The Case for Working With Your Hands – NYTimes.com
The Case for Working With Your Hands – NYTimes.com
Some diagnostic situations contain a lot of variables. Any given symptom may have several possible causes, and further, these causes may interact with one another and therefore be difficult to isolate. In deciding how to proceed, there often comes a point where you have to step back and get a larger gestalt. Have a cigarette and walk around the lift. The gap between theory and practice stretches out in front of you, and this is where it gets interesting. What you need now is the kind of judgment that arises only from experience; hunches rather than rules. For me, at least, there is more real thinking going on in the bike shop than there was in the think tank.
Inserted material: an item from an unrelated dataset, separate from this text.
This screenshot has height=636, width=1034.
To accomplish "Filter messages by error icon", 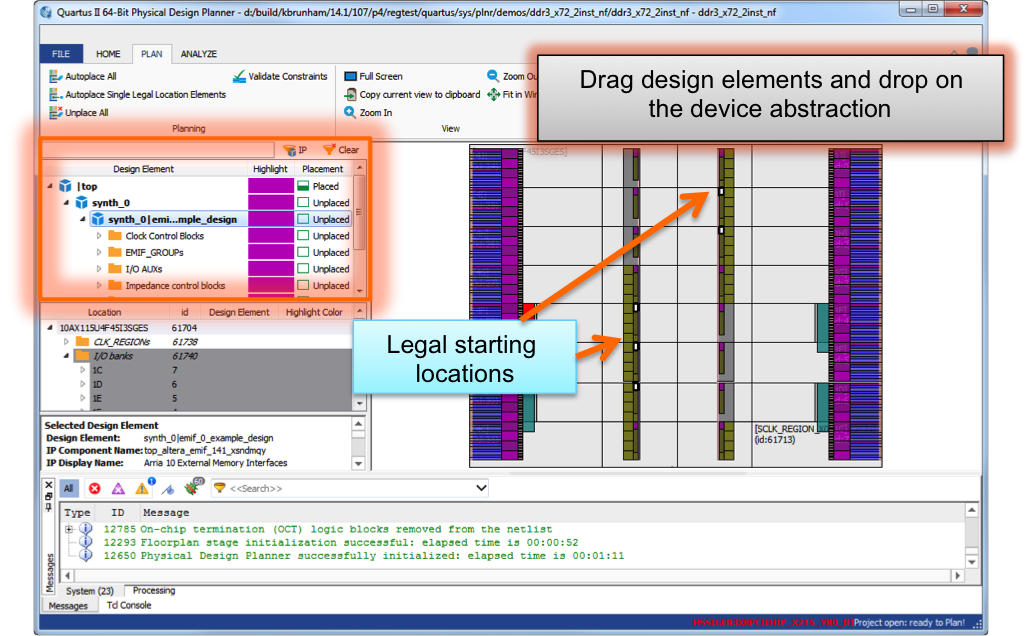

Although I like this article, and understand the source of Mr. Crawford’s frustration with corporate culture, I have to take some exception with the categorization of all “knowledge work” as less honest than trade work. The quote above, for example, could just as easily apply to software as motorcycles.
I’ve spent the last several weeks at work completely refactoring a major aspect of our application because we had finally reached the end of the long blind alley the existing design lead us to follow (it lasted us 7 years, so it was more like a blind turnpike). As I worked my way back out onto the main road and found the right direction to take, I broke and re-fixed several ancillary features, wandered off path myself a few times, and spent a lot of time pondering the variables involved and how they interact.
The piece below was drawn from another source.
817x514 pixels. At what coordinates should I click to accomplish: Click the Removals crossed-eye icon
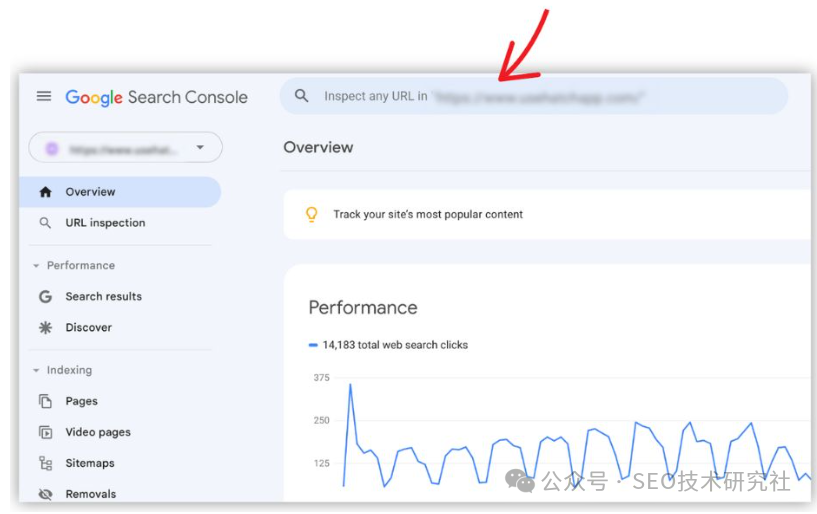click(x=45, y=494)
The resulting design is proving to be more malleable and simpler to test, and as a result of both of those aspects it is vastly easier to maintain. That’s a big win for us, since even though I didn’t add any customer-visible features to it in this release, by making the code easier to modify I was able to find and fix a major race condition. The redesign also lays the groundwork for future planned enhancements.
That’s all by way of saying that working with your hands is honorable, but so can be working with your mind. Just because companies like the abstracting service described in the article do a half-assed job of their work, that doesn’t automatically mean all companies do.